Stress controls heterochromatin inheritance via histone H3 ubiquitylation

How Cells Remember Stress

Our cells need ways to "remember" past stresses—such as heat, lack of nutrients or drug exposure—so they can respond faster the next time. One powerful memory system relies on heterochromatin, tightly packed DNA that keeps certain genes turned off for many cell divisions. This paper explores how cells actively tune that memory in response to stress, revealing a molecular hub that links environmental signals to long‑lasting changes in gene activity. Understanding this control system could help explain how fungi evolve drug resistance and how stress reshapes our own cells’ epigenetic landscape.

A Lock on the Genome

Heterochromatin can be thought of as a molecular lock on stretches of DNA, keeping nearby genes silent. That lock is built from chemical tags on histone proteins, especially a mark called H3K9me3. Once established, it can copy itself every time DNA is replicated, allowing patterns of gene repression to be inherited without altering the underlying DNA sequence. Until now, most work suggested this self‑copying relies mainly on a "read–write" feedback loop: an enzyme complex recognizes existing H3K9me3 marks and adds the same mark to neighboring histones, gradually spreading the silent domain. But this model could not fully explain how environmental conditions speed up, slow down or redirect the spread of heterochromatin.

A Stress‑Sensitive Control Hub

The authors studied fission yeast, a simple model organism whose chromatin machinery closely resembles that of higher organisms. They focused on a complex called ClrC, which both writes the H3K9me3 mark and attaches a small protein, ubiquitin, to another position on histone H3 (H3K14ub). A key subunit of ClrC, Raf1, acts as a limiting “gatekeeper”: when Raf1 is scarce, much of the main enzyme (Clr4) floats free instead of joining the complex on chromatin, and silent domains fail to spread. When Raf1 is abundant, more ClrC is assembled and stably bound to DNA, allowing H3K14ub and H3K9me3 marks to extend along chromosomes and reinforce gene silencing.

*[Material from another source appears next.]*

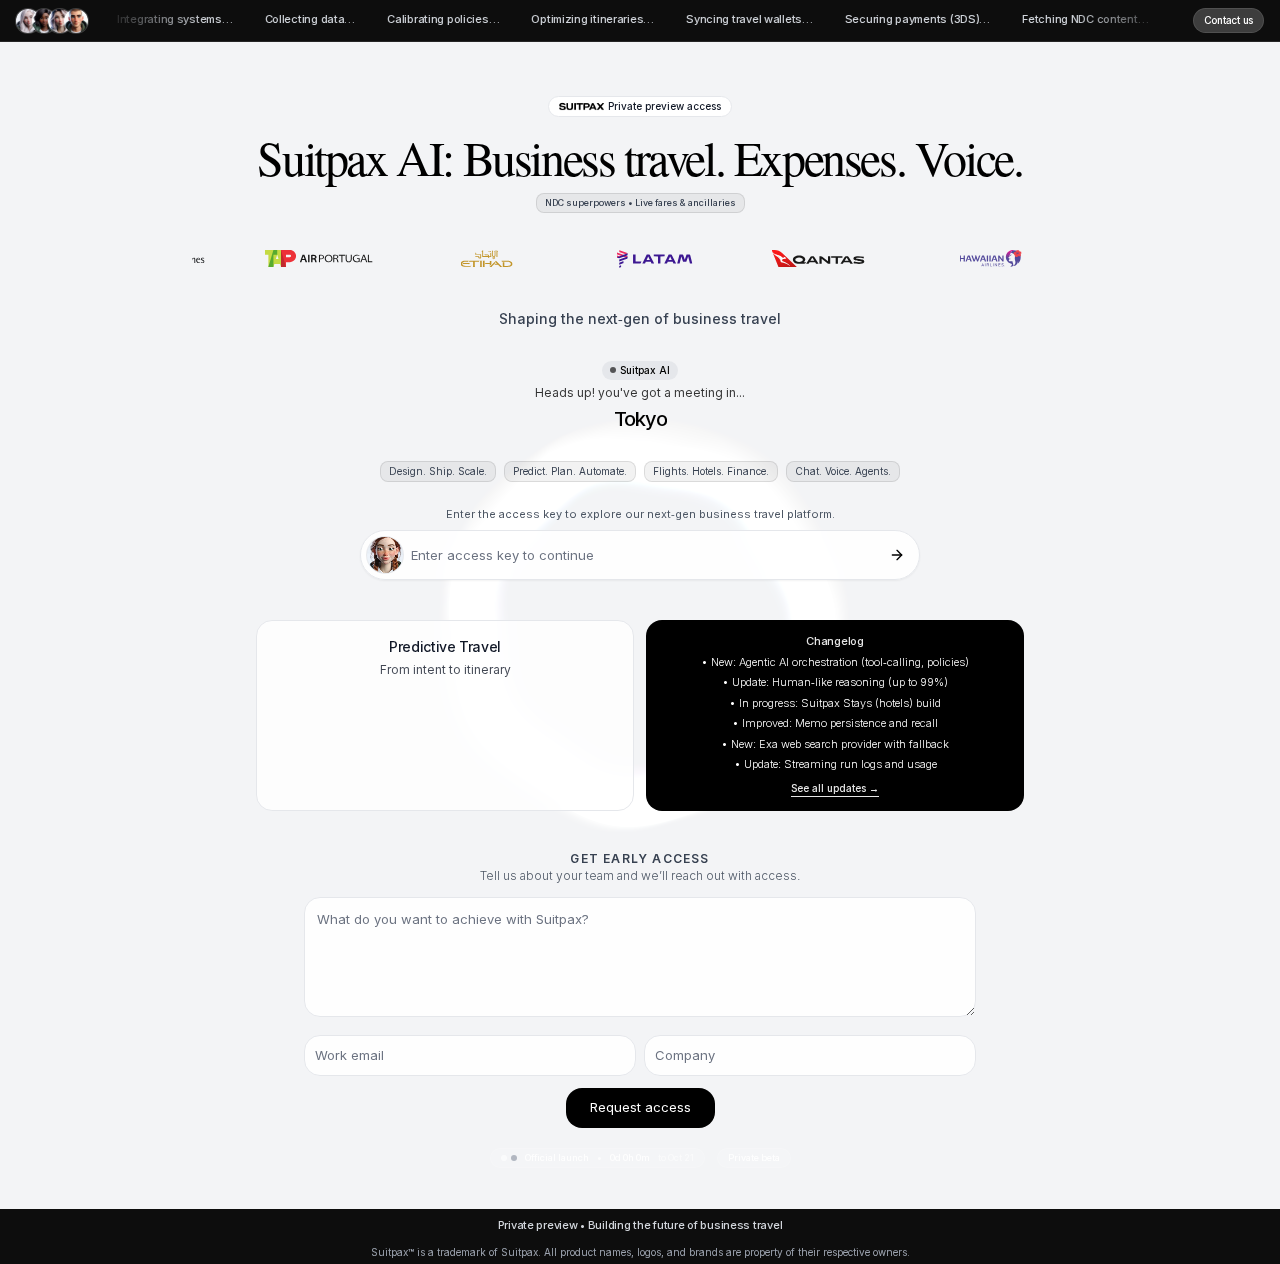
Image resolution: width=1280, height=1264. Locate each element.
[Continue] (897, 555)
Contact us (1228, 20)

Fine‑Tuning the Lock With Ubiquitin

By mapping chromatin marks across the genome, the team showed that H3K14ub is highly enriched wherever heterochromatin forms and that this mark essentially disappears if Raf1 is removed. When cells carry a mutation that blocks the ubiquitin‑adding step (while leaving H3K9me3 intact at the starting point), silent domains are unable to spread outward. In other words, H3K14ub is not just decorative; it is required to push the heterochromatin front forward. Biochemical and imaging experiments reveal why: H3K14ub greatly boosts the activity of the Clr4 enzyme and helps keep the whole complex parked on chromatin, raising the local density of H3K9me3 above the threshold needed for stable inheritance. Remarkably, increasing Raf1 levels can bypass several other factors normally needed to maintain these silent domains, underscoring that Raf1‑driven ubiquitylation is a central control lever.

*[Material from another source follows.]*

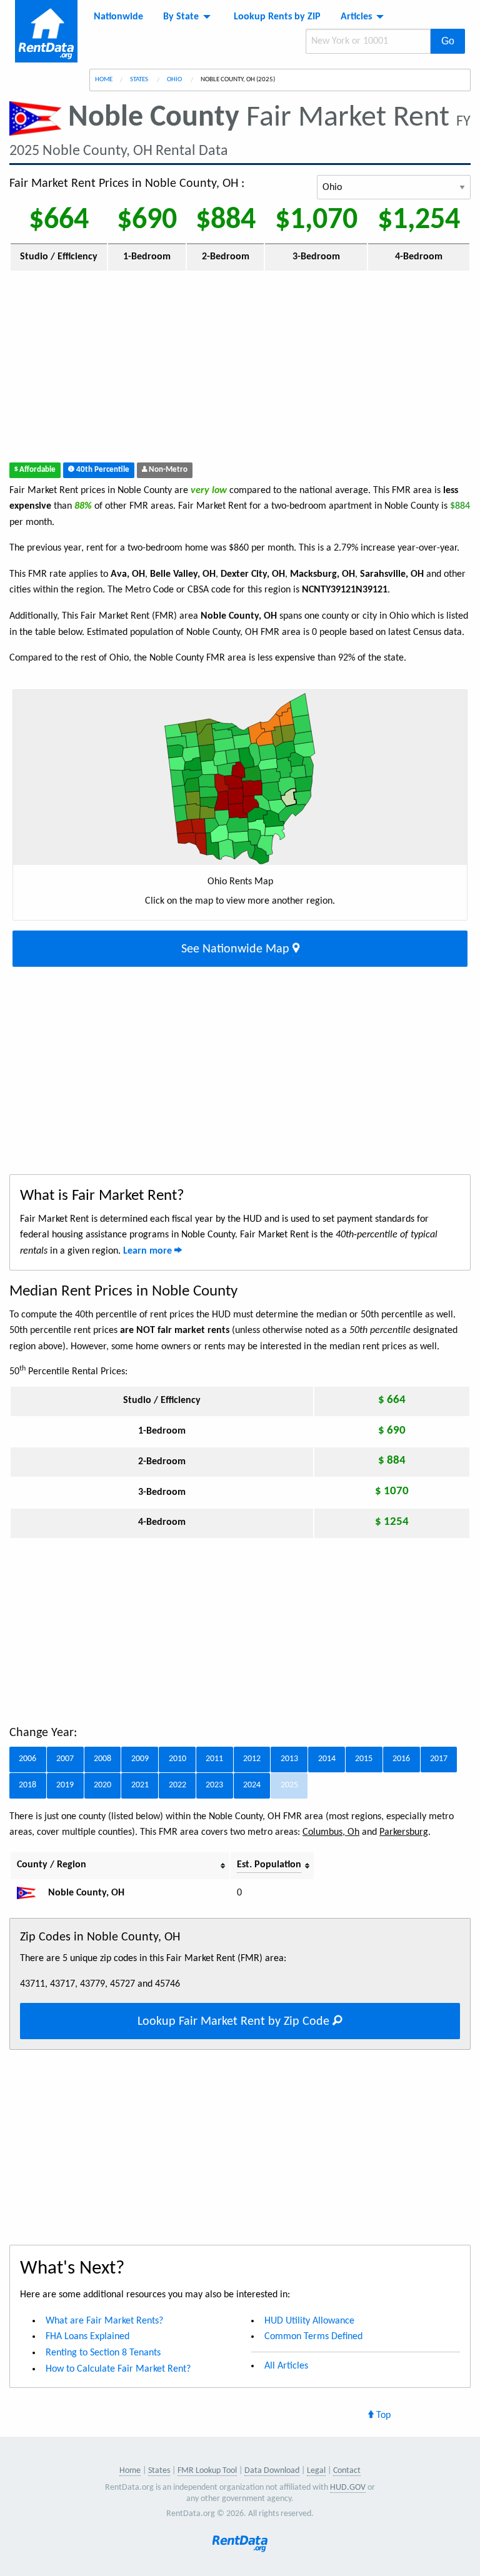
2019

Signals From RNA Decay and Growth Pathways

Cells do not leave Raf1 levels to chance. The study shows that two major stress‑responsive systems feed into what the authors term a heterochromatin heritability regulatory hub (HRH), centered on Raf1. First, the nonsense‑mediated decay (NMD) pathway—best known for destroying faulty messenger RNAs—targets the messenger encoding Raf1, keeping Raf1 levels low in normal conditions. Disabling NMD stabilizes Raf1 RNA, raises Raf1 protein abundance and restores heterochromatin spreading in mutants that otherwise cannot maintain silent domains. Second, a growth and stress sensor called TORC2, acting through the kinase Gad8, promotes Raf1 expression. High temperature turns off this pathway, lowering Raf1 levels, weakening heterochromatin and making it harder for cells to maintain silent states unless Raf1 is experimentally boosted.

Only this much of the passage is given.